Jさんは,お礼の言葉もそこそこに駆け出した。Tさんから「君たちも行った方がいいぞ」と言われ,A君とBさんとKさんも頭を下げてJさんの後を追った。道すがら,Bさんは携帯電話でS課長に状況を報告した。
情シスに着くと,先に到着していたJさんがアクセス・ログから問題のWebサーバーのコンテンツを管理しているパソコンがどれかを調べていた。ほどなく,販売事業部のオンライン販売課にあるパソコンだと判明した。JさんはKさんに,このパソコンをすぐ切り離してくるように命じた。
現場に走っていったKさんは,オンライン販売課にある調査対象のパソコンがウイルスに感染していることを確認した。使用しているコンテンツ管理用アプリケーションのいくつかが,最新バージョンに更新されていなかったことが原因だった。

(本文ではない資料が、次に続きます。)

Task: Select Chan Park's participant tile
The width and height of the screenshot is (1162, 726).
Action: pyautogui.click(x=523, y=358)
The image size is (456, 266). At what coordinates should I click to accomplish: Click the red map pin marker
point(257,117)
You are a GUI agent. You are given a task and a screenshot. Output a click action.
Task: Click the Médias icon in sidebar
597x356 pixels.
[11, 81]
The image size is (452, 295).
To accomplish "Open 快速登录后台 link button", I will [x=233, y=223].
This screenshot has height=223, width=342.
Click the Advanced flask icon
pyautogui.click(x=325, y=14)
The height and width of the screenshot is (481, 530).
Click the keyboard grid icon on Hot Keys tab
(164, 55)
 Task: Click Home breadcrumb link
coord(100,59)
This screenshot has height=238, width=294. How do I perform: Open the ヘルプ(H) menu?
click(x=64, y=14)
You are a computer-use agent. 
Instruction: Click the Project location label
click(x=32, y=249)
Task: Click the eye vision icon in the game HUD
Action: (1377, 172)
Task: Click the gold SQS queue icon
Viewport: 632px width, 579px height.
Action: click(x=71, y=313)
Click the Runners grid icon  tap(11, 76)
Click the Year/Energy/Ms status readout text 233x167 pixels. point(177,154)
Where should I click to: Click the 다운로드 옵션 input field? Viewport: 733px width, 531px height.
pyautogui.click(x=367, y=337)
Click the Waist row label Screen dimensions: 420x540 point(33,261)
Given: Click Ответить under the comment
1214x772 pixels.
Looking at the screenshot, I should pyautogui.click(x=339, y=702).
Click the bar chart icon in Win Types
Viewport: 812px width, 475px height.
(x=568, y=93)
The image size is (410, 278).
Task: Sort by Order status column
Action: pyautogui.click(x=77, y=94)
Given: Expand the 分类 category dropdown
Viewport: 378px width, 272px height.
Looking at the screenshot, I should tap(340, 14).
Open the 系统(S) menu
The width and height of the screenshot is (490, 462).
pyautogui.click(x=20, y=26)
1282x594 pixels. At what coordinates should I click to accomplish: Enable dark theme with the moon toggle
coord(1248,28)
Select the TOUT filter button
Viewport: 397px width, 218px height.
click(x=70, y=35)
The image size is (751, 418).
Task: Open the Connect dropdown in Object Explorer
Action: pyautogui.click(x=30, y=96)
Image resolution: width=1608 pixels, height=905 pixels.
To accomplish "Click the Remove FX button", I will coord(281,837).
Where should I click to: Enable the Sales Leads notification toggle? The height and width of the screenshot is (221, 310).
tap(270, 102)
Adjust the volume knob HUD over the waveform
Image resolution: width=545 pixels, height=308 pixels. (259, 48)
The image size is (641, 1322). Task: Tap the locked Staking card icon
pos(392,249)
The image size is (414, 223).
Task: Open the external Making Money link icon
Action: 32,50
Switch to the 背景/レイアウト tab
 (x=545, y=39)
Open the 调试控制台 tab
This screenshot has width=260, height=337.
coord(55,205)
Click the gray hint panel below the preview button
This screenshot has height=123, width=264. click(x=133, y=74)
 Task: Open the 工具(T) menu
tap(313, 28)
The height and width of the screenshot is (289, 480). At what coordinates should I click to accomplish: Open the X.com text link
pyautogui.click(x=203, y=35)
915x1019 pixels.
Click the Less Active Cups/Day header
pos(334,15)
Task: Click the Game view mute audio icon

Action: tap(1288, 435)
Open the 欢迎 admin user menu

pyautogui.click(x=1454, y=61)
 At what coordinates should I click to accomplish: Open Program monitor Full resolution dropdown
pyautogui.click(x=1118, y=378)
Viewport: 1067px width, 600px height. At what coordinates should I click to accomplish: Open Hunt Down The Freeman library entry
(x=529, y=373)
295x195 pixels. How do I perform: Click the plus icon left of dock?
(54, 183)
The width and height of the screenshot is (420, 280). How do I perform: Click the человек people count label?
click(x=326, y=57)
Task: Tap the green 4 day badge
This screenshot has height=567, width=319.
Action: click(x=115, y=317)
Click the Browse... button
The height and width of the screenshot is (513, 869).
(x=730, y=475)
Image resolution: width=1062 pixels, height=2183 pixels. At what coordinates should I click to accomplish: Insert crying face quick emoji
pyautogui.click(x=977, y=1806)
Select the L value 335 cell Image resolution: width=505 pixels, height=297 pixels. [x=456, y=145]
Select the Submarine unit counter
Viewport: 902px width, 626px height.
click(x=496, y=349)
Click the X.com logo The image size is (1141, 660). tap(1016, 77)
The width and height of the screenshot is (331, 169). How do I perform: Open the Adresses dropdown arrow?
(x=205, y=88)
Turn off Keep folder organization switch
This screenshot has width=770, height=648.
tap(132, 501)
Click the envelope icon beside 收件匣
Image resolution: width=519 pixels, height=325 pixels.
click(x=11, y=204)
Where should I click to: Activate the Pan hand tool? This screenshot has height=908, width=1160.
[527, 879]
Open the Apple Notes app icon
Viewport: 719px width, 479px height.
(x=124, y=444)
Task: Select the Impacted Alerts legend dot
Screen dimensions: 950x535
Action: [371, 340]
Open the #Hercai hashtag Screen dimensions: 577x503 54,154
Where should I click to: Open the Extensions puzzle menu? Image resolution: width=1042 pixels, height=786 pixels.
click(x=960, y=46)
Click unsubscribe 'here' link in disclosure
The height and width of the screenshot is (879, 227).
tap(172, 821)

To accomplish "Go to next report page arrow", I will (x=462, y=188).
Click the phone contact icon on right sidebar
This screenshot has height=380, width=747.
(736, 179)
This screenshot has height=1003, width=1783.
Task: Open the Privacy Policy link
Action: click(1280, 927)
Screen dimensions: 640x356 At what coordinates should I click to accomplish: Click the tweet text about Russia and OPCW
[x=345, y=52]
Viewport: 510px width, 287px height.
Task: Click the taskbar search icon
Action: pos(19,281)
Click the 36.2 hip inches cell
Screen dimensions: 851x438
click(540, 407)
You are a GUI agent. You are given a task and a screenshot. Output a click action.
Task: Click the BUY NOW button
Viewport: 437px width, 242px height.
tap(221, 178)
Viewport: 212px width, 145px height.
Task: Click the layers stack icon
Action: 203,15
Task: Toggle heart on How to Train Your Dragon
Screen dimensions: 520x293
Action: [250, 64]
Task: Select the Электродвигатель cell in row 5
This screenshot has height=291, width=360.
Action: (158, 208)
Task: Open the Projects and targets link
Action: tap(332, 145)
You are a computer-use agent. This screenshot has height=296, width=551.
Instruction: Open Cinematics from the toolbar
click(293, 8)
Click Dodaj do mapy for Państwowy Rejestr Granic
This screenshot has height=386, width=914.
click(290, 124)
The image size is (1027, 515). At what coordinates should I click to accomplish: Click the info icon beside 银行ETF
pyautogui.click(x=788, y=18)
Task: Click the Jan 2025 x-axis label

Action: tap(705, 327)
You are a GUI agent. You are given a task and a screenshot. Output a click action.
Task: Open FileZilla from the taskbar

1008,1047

さらにJさんは,取り急ぎWebサーバーのFTPアカウントのパスワードを変更した。そしてIT企画室のBさんに,サーバーをネットワークから切り離したいがどうしたらいいかと相談した。販売事業部で起こったセキュリティ・インシデントの対応策は,IT企画室が決めていたからである。
Bさんはその場でS課長に携帯電話で連絡し,指示を仰いだ。S課長は一刻を争う事態であると判断して,事業部長に報告するのと並行して,サーバーを切り離して復旧作業に入るようにと指示を出した。
JさんがWebサーバーをネットワークから切り離して詳しく調べてみると,同じ日の未明にオンライン販売課がコンテンツ管理に使用しているアカウントでFTPアクセスがあり,Webサイトのコンテンツが改ざんされていたことがわかった。FTPアクセスの送信元は,BP商事と無関係の海外のIPアドレスだった。そのため,このインシデントがFTPアカウントの盗難によるものであることはほぼ間違いなかった。